→ **TEXTO PROPORCIONADO**:
De
un tiempo a esta parte -bastante tiempo, en realidad-, leer una novela de John Grisham equivale, al menos para mí, a pedir el plato del día en un restaurante,
en lugar de mirar la carta: quedas satisfecho, no te decepciona, pero tampoco
dices joder, qué a gusto me he quedado.
Pues
con las novelas de Grisham es lo mismo. El hombre controla el aspecto técnico,
sabe como escribir y desarrolla unas tramas que te enganchan y te hacen querer
saber cómo acaba la cosa (en general te lo supones, pero de vez en cuando, como
es el caso, hay alguna sorpresa que otra); pero no tienes la impresión de haber
leído una obra maestra como las que fabricaba al principio (con La tapadera
y Tiempo de matar en cabeza de la lista).

→ **TAREAS**:
**a.** En la reseña sobre las novelas de John Grisham, ¿a qué equivale leer una de ellas según quien escribe?
**b.** Enumera las virtudes que la reseña sobre las novelas de Grisham le reconoce al autor.
**c.** Prosigue la reseña sobre las novelas de Grisham a partir de su última oración.

Entradas de datos recopiladas:

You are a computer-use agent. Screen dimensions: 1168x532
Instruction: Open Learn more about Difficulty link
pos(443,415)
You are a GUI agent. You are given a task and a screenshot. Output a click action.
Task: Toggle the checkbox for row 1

==

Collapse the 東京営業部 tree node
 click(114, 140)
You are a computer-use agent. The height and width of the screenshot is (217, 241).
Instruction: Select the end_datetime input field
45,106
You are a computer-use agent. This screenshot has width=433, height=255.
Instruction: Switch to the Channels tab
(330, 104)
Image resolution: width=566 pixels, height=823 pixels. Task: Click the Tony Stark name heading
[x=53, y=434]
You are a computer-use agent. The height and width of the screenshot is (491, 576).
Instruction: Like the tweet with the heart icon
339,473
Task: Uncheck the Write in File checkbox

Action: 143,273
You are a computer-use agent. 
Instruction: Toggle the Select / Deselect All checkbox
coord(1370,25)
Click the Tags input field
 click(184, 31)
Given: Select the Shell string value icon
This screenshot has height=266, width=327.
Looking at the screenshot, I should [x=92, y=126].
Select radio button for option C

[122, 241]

→ **RESPUESTAS**:
**a.** A pedir el plato del día en un restaurante en lugar de mirar la carta.

**b.** Controla el aspecto técnico; sabe cómo escribir; desarrolla unas tramas que enganchan y hacen querer saber cómo acaba la cosa.

**c.**
Por
otra parte, en las dos últimas novelas suyas que he leído -esta y El soborno (con la que comparte una traducción del título que podríamos llamar pintoresca, porque traducir Camino Island por El caso Fitzgerald es, además de tomarse libertades, desvelar la trama antes de empezar siquiera a leer-, los
protagonistas principales son mujeres y, aunque la historia tiene que ver,
aunque tangencialmente, con el Derecho (si hay delito, el Derecho interviene),
no son lo que podríamos llamar propiamente thrillers jurídicos.
Resumiendo.
¿Cumple? Sí. ¿Pasara a la historia? No creo.
¡¡¡VIVA ESPAÑA!!!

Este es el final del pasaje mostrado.